Carlos clavó la vista en la puerta con lo que parecían unos ojos llenos de desafío. Se oyó la sirena de un barco pesquero.

—¿Un pesquero? ¡Qué raro…! Hoy es domingo. Hace calor. Como todos los domingos. Calor y no saber qué hacer. Bueno, eso los demás… —Carlos cogió el disco de Chester Winchester y empezó a abanicarse, los dedos con las extrañas cicatrices engarfiados en el borde de la tapa. Se detuvo. Contempló la portada del disco y de repente pasó el tiempo, sin un pensamiento ni una alteración, hasta que Carlos miró a Ignacio, que a su vez le miraba.

—Venga, vete a casa —le dijo.

—No puedo irme.

Carlos recostó el disco sobre las piernas dobladas. Sacó el paquete de tabaco y encendió un cigarrillo tras ofrecerle otro a Ignacio. Ignacio sintió la mirada de Carlos, mientras crepitaba la punta del pitillo, más materia que nunca, diáfano en su contorno, magnético en su tacto y con la tentación del extremo ardiente. Alzó la vista y creyó ver lo que parecía una mirada cruel. «Me equivoco», pensó, «me estoy equivocando. Simplemente algo le duele y no sabe componer un gesto.»

—Haz lo que quieras. —Una pausa, un suspiro—: Te obsesiono, ¿verdad? Tienes algún agobio conmigo.

—Ya no. Pero durante un tiempo… Hacías lo que querías y… No sé explicarlo.

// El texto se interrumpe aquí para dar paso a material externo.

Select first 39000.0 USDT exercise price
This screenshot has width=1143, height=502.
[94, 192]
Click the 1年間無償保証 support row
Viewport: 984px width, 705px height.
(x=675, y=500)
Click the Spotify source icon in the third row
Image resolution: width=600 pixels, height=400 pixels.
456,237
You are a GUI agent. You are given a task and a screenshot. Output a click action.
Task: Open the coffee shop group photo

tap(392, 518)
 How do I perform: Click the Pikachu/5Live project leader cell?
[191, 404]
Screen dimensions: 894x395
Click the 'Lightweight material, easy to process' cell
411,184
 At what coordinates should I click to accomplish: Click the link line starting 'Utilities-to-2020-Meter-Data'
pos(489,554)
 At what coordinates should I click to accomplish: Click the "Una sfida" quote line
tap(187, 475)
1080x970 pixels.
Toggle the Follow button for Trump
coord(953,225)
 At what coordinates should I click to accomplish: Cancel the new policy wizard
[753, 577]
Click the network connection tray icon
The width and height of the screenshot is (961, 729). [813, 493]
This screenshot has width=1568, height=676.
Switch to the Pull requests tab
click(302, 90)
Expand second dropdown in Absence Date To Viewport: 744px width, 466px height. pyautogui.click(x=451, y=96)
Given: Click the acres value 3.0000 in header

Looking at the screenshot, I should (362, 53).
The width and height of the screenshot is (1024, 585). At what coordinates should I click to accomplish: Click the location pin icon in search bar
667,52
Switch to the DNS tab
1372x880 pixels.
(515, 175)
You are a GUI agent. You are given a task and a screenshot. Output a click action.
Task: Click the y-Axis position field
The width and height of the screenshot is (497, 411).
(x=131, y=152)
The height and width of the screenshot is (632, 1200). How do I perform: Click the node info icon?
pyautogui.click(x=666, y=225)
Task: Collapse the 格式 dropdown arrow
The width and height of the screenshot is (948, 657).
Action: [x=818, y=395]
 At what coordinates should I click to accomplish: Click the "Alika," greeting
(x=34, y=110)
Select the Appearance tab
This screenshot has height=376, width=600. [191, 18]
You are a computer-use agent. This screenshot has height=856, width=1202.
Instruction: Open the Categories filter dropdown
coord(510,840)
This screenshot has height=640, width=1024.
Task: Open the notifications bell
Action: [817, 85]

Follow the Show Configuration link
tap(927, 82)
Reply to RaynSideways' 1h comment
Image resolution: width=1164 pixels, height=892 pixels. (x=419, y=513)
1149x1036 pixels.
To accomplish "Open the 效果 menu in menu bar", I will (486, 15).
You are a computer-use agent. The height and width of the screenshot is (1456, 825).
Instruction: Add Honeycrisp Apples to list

—Pues no te agobies, que ya ves. Chester —señaló el disco— sí hacía lo que quería. Pero ése…, Me dijo que cuando era joven apareció en una película y todo el mundo le palmeaba la espalda. Entonces se lo creyó y se fue a Hollywood. Así, como te lo cuento. Como un loco. Allí nadie le hizo puto caso y no tuvo más remedio que buscarse la vida. Nada. Y a seguir buscándosela. Hizo de todo y como, además, el tío burlaba, pues a jugar. Yo le conocí en Madeira. Una vez que estuve allí seis meses. Me contaba algunas cosas de su vida, pero nunca te podías hacer idea de cómo había sido. Principio, la mitad y fin, quiero decir. —Carlos dejó de realizar los tajantes ademanes que subrayaban lo impreciso de la biografía. Luego dijo—: El fin, desde luego, ya lo sé. Se suicidó en Las Vegas. Demasiadas aduanas.

—¿Y cómo lo sabes?

—La O.I.B. La Organización Internacional de Burlangas. Siempre te encontrarás a uno que te dé la vara con una historia y siempre acabarás conociendo a uno de los protagonistas. Me contaron que un enano español, porque al final resultó que era español, claro, se había suicidado en Las Vegas. Que alguien se suicide en Las Vegas no es novedad, por lo visto. La novedad es que sea enano y que se suicide después de ganar. Iba ganando, tío. Por allí gastan, o gastaban, unas chaquetas que se llaman Las Vegas Winner. Son de colorines, como las de Elvis. Tienen unos bolsillos interiores muy profundos para que ningún descuidero te meta mano en las ganancias. La leyenda es ésta: nadie había llenado nunca los putos bolsillos de una Las Vegas Winner con ganancias. Hasta que llegó Chester. Noches y noches sin dormir. Y ganando. Contra los grandes: Big Sid Wyman de San Luis, Tommy Hargan de Chicago, Maxie Welch de Dallas. Y Chester Winchester que ha salido de debajo de una seta gallega. Y Chester gana, gana y gana. Y sale un rato para distraerse, se pone a jugar a los dados y gana, gana y gana. Y prueba con el black jack. Sin memorizar las cartas, sin método, sólo para suavizarse, y gana, gana y gana. Vuelve a la mesa de póquer y gana, gana y gana. Y como encima era enano, acabó llenando los bolsillos de su Las Vegas Winner. Pero ya no pudo dormir nunca más. Había roto el tiempo, tío. ¡Bum! Lo había destrozado. El tiempo ya no tenía ni gusto ni olor. Había tocado… había tocado lo eterno, tío. Había engañado a Dios. Y era Dios en ese puto infierno en la Tierra. Las cartas y los dados y la ruleta brillando. Era tiempo, tío. Había roto la barrera del tiempo sin dejar de ganar. —Carlos tomó aliento—: Las Vegas, quisiera que lo entendieras.

Ignacio no entendía. «¡Qué pena!», pensó. Se puso a reír. Y dijo:

—Lo entiendo.

—Entonces ya no hay nada más que hablar.

Fuera había cambiado el panorama. Individuos de ambos sexos correteaban por la orilla embutidos en relucientes prendas deportivas. Alguien instaló un parasol. Demasiados colores. Demasiada luz.

—Anda, vamos. Tengo que llamar a Silvia. Se va a poner contenta, la Bonita.